Nearly one-half (49%) of LGBTQ participants were either extremely or very concerned about having enough family and social supports to rely on as they age. More than half (52%) report being socially isolated, and 22% see a mental health professional for depression or anxiety. Most gay men reported that they are less likely to be married, less likely to have children or grandchildren and more likely to live alone, which could put them at greater risk of becoming isolated as they age. Almost two-thirds of the lesbian women in the research said they have a child or grandchild, compared to less than one-third of gay men.
“The realities of older LGBTQ adults are often invisible, but our research shows they are clearly worried about aging with dignity, especially when it comes to finances, discrimination and family and social support,” said Cassandra Cantave, AARP Senior Research Advisor. “It’s critical that we as a society address the unique challenges and disparities that older LGBTQ adults face so they can thrive throughout their lives.”
In addition to family and social supports, LGBTQ adults also reported concerns about their financial security as they age. The vast majority of respondents (85%) are at least somewhat concerned about having enough income or savings to retire, with highest concern among those who are age 45 to 54, Black, and transgender and nonbinary participants. While two-thirds of participants indicated they are in at least good financial health, 35% evaluated their financial situation as fair or poor.

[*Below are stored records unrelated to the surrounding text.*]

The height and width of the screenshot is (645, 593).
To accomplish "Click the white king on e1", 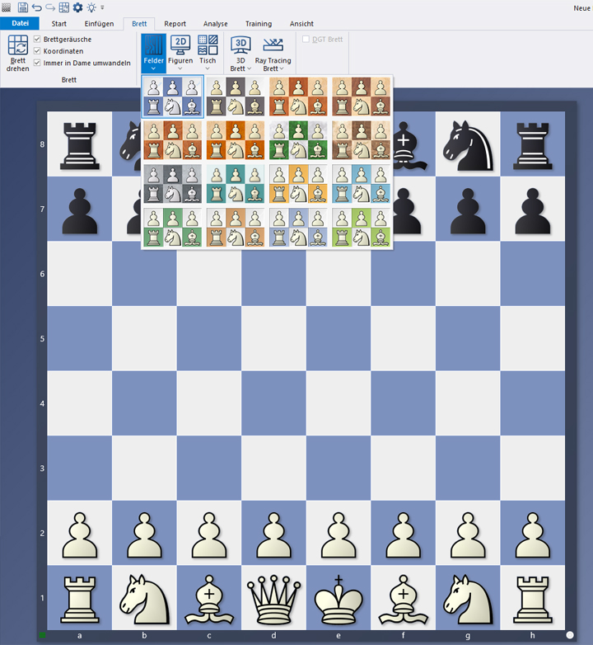I will [338, 596].
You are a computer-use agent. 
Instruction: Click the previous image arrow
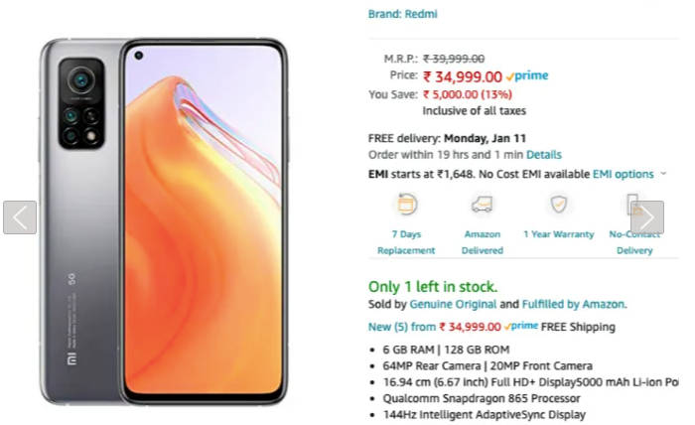[20, 217]
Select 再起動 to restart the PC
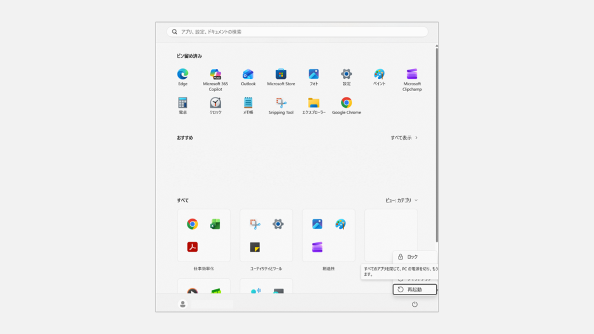 (415, 289)
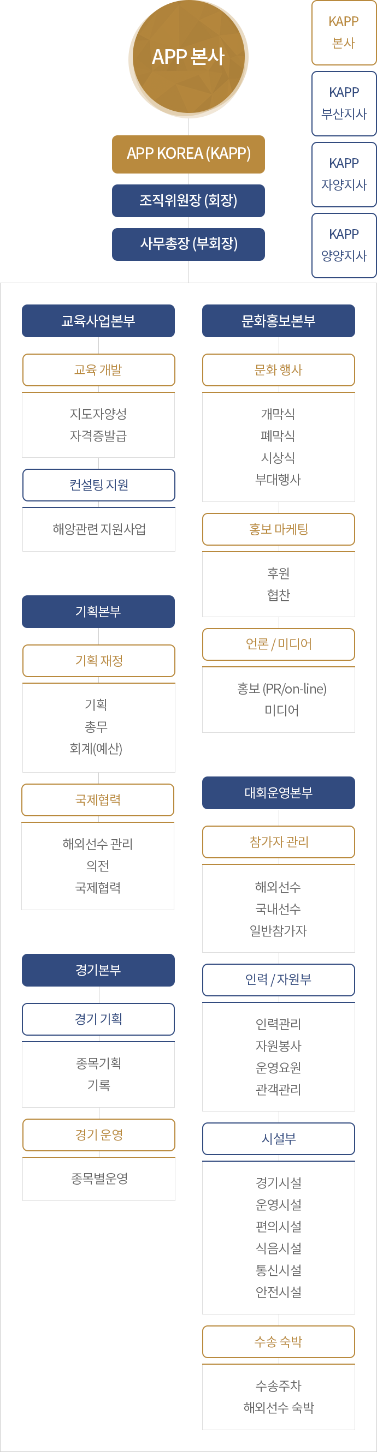Click the 기획본부 header
This screenshot has width=377, height=1452.
(x=98, y=612)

Older adults across all segments of the LGBTQ community have anxiety over discrimination and the negative impact it may have on them as they age. Most (85%) are at least somewhat concerned about sexual discrimination, while transgender and nonbinary adults are more worried with gender (86%) and gender identity (72%) discrimination.
AARP’s national survey, “Dignity 2022: The Experience of LGBTQ Older Adults,” was fielded online in November 2021. A total of 2,004 LGBTQ community members age 45 and over participated, including 926 cisgender gay and bisexual men, 770 cisgender lesbian and bisexual women and 308 transgender and nonbinary (TGNB) participants. The study oversampled Asian, African American/Black, Hispanic/Latino, and transgender and nonbinary participants.

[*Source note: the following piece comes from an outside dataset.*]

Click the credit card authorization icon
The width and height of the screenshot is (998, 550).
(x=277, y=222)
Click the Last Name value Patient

AARP offers resources on aging for the LGBTQ community, including a guide to caregiving. Find more at AARP.org/pride.
AARP is the nation’s largest nonprofit, nonpartisan organization dedicated to empowering people 50 and older to choose how they live as they age. With a nationwide presence and nearly 38 million members, AARP strengthens communities and advocates for what matters most to families: health security, financial stability and personal fulfillment. AARP also produces the nation's largest circulation publications: AARP The Magazine and AARP Bulletin. To learn more, visit www.aarp.org, www.aarp.org/espanol or follow @AARP, @AARPenEspanol and @AARPadvocates, @AliadosAdelante on social media.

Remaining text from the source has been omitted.